HONG KONG (Reuters Breakingviews) - Masayoshi Son’s new approach to dealmaking will shake startups. The boss of Japan’s SoftBank Group will take a more cautious approach to handing out funds from his technology-to-telecoms holding company and its roughly $100 billion Vision Fund in 2020. For stars of food delivery, ride-hailing, and e-commerce with a long path to profitability, it will spur M&A.

The Vision Fund has rewritten the venture capital playbook in the last two years, pumping about $80 billion into around 90 startups and fuelling exorbitant valuations. But the rapid rise and fall of investments, including office-sharing outfit WeWork and U.S.-based dog-walking app operator Wag Labs, have forced Son to reassess his investment process. That probably means fewer fat cheques will be written, especially if he fails to raise a second Vision Fund.

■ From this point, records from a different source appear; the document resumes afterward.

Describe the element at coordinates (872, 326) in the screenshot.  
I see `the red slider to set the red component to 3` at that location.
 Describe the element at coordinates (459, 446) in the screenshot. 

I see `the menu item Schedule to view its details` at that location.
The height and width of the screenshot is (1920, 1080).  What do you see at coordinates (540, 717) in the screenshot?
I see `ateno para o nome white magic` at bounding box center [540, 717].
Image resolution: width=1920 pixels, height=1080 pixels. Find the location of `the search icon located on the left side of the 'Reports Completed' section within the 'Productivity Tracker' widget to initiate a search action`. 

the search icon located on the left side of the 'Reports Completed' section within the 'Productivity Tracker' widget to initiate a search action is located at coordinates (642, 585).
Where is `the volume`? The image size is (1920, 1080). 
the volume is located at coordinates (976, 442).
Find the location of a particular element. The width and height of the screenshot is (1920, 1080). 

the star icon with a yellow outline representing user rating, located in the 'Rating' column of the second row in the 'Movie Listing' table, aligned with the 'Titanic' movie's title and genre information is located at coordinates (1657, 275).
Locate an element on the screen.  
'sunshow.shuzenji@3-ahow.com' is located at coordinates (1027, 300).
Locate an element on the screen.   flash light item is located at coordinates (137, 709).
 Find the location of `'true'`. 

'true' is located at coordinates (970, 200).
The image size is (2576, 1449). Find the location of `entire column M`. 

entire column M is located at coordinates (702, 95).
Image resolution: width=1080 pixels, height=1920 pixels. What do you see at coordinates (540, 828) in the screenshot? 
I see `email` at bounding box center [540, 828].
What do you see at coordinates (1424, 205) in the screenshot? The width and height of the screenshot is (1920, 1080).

Son’s easy money helped startups lure users and rapidly grow, but it also fuelled unsustainable businesses and cut-throat competition, particularly in Asia. In some cases, rival companies such as Uber Technologies and India’s Ola, both backed by the Vision Fund, have fought head-to-head with one another, burning through cash. If the flood of money turns into a drip, cheap takeaways and taxis will dry up, slowing growth.

Investors with overlapping shareholdings will push for friendly mergers. Lazada, the Southeast Asian subsidiary of Alibaba, would do well by joining forces with Tokopedia, its $7 billion Indonesian competitor, also backed by the Chinese e-commerce group. Alibaba’s biggest shareholder is SoftBank, and the latter's Vision Fund is also an investor in Tokopedia.

Also on the cards is a possible $24 billion alliance between two competing Southeast Asian super-app operators. With Gojek founder Nadiem Makarim moving into politics, his infamous rivalry with Anthony Tan, co-founder of Vision Fund-backed Grab, will be less of a sticking point.

Change is already afoot. Fundraising talks with Indian food-delivery startup Swiggy ended because SoftBank was unclear about whether it would emerge as the sector’s winner, local media reported in August. A $5 billion tie-up with rival Zomato is an alternative. For many, consolidation may be the only way to survive and thrive.

 

CONTEXT NEWS

- SoftBank Group boss Masayoshi Son has pledged to take a more cautious approach to investing in startups following the sudden collapse in valuation of office-sharing outfit WeWork.

- "We will learn from our mistakes on WeWork, and create solid governance standards regarding business founders," Son said in the Japanese group’s quarterly earnings presentation on Nov. 6.

- SoftBank and its $100 billion Vision Fund invested $10.3 billion in WeWork, which was last valued at $7.8 billion following a rescue deal led by the Japanese group, which was announced on Oct. 30.